O ministro do Supremo Tribunal Federal (STF) Gilmar Mendes defendeu, nesta quinta-feira (4), a necessidade de elaboração de uma nova lei de impeachment, após sua decisão liminar que restringiu pontos da legislação atual, em vigor desde 1950. Para o decano da Corte, o texto está defasado e não foi totalmente recepcionado pela Constituição Federal de 1988. “Que se faça uma nova lei, ajustada ao texto de 1988”, afirmou durante participação no Fórum Jota.

Gilmar negou que a liminar tenha o objetivo de blindar ministros do Supremo, mas admitiu que sua decisão foi influenciada pelo “texto e contexto”, não só pela incompatibilidade entre a Constituição de 1988 e a lei de 1950, como também pelo atual cenário político do país.

Foto: Gustavo Moreno/STF
Gilmar Mendes

O ministro citou números que considera preocupantes: 50 denúncias contra Alexandre de Moraes, 16 contra Flávio Dino e 15 contra outros ministros no Senado.“São números muito expressivos”, avaliou. Para ele, essa quantidade de pedidos de impeachment mostra que parte da população perdeu o “amor cívico”. “Isso dá vergonha alheia”, completou.

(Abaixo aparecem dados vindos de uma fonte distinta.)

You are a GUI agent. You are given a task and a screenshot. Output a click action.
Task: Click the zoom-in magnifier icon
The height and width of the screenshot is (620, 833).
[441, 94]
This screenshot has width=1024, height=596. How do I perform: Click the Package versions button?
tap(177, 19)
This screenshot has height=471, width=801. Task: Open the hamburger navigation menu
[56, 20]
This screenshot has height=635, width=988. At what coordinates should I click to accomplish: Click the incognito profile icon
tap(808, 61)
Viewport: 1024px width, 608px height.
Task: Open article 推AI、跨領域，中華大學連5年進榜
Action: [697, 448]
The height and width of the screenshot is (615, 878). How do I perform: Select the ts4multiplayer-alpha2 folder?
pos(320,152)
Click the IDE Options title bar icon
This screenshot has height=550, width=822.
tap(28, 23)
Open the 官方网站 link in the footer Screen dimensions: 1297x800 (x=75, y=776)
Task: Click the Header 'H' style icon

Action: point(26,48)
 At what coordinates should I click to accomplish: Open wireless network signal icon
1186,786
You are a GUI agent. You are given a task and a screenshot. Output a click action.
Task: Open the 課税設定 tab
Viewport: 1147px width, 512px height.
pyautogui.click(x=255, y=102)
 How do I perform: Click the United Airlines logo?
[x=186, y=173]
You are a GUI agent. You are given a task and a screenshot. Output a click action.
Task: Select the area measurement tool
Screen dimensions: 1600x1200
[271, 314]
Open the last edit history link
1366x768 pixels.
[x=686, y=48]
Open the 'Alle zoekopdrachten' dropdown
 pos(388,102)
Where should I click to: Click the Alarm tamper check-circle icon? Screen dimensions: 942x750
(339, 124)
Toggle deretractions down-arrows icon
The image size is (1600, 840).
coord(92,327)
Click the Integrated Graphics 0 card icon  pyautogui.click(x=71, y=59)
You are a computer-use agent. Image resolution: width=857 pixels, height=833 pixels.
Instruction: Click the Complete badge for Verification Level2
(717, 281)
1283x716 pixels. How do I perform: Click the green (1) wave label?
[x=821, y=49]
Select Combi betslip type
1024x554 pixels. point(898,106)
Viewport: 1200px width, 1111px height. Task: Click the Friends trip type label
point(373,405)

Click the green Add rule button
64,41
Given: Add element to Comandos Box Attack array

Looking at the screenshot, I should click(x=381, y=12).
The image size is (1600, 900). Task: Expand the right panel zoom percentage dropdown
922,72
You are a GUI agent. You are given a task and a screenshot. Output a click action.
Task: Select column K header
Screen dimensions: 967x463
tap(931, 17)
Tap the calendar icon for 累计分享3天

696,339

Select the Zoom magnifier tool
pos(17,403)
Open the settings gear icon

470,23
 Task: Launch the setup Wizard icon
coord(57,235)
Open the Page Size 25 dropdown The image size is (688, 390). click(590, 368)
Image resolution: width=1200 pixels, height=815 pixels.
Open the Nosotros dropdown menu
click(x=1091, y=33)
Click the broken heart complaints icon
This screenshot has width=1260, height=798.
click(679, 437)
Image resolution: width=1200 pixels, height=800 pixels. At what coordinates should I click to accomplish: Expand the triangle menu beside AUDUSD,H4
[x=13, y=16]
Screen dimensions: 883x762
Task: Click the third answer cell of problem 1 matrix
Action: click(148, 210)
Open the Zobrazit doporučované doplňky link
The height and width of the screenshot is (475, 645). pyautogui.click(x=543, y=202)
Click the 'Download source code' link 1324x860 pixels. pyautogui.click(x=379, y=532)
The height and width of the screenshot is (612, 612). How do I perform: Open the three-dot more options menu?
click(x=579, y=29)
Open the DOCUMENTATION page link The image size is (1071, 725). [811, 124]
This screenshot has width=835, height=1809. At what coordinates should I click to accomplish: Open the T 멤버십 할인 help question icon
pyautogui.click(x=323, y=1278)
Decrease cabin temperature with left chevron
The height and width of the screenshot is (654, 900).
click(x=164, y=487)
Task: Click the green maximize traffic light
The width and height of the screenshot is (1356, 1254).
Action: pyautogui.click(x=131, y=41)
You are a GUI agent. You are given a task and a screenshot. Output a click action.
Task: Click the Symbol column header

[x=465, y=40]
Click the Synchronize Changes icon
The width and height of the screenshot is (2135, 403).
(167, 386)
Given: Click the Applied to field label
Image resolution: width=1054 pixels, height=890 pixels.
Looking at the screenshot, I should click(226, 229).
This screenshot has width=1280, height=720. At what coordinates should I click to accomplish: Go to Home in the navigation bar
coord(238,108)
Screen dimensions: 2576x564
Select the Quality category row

O ministro lembrou que a Arguição de Descumprimento de Preceito Fundamental (ADPF) 1.259, que trata do tema, será discutida no plenário do STF a partir da próxima sexta-feira (12).

Gilmar Mendes destacou que a lei de 1950 foi criada sob a Constituição de 1946, e que o país passou por transformações significativas desde então. Ele também mencionou interpretações consideradas “extravagantes” da norma, como a possibilidade de abertura de processo de impeachment contra ministros do STF com apenas 41 votos no Senado, o que já permitiria afastamento imediato.

Segundo o ministro, antes de conceder a liminar ele buscou diálogo com diversas instituições. “Conversei com a Advocacia-Geral da União, com o Senado, com a Câmara e solicitei parecer da Procuradoria-Geral da República”, afirmou.

Sem anúncio no momento

Gilmar também defendeu um dos pontos mais controversos da decisão: a mudança no entendimento sobre o quórum necessário para receber denúncias. Ele criticou o modelo anterior, que permitiria que, em uma sessão com 41 senadores presentes, a abstenção de 30 parlamentares resultasse na continuidade do processo com apenas 11 votos favoráveis.